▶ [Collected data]
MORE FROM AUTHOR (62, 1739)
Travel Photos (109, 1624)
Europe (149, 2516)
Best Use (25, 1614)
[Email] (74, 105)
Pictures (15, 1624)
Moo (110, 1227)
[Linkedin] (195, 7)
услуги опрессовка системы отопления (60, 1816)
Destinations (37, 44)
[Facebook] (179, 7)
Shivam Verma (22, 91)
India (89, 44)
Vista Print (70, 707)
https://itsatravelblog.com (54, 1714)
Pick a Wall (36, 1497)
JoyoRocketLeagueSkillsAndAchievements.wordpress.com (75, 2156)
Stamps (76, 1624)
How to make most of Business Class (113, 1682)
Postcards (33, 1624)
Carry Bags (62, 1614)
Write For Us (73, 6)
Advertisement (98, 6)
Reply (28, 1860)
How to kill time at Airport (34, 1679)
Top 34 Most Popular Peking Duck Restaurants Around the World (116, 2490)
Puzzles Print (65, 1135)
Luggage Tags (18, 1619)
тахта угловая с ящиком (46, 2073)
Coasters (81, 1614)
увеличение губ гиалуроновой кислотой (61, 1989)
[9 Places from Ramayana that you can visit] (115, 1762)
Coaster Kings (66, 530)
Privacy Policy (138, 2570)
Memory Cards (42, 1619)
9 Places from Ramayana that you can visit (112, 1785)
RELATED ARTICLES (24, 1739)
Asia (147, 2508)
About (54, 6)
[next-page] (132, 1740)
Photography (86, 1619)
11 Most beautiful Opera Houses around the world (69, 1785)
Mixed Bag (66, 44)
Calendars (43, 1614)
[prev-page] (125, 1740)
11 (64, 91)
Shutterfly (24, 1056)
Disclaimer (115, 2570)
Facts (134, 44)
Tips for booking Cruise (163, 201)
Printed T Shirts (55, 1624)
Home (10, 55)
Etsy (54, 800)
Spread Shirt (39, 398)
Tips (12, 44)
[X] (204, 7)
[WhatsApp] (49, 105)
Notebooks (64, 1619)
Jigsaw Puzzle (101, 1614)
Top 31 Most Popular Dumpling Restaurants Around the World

▶ [The task]
The line with "Stamps (76, 1624)" marks the end; reproduce exactly every line from the start of the entries up to it, that line included.

▶ [Response area]
MORE FROM AUTHOR (62, 1739)
Travel Photos (109, 1624)
Europe (149, 2516)
Best Use (25, 1614)
[Email] (74, 105)
Pictures (15, 1624)
Moo (110, 1227)
[Linkedin] (195, 7)
услуги опрессовка системы отопления (60, 1816)
Destinations (37, 44)
[Facebook] (179, 7)
Shivam Verma (22, 91)
India (89, 44)
Vista Print (70, 707)
https://itsatravelblog.com (54, 1714)
Pick a Wall (36, 1497)
JoyoRocketLeagueSkillsAndAchievements.wordpress.com (75, 2156)
Stamps (76, 1624)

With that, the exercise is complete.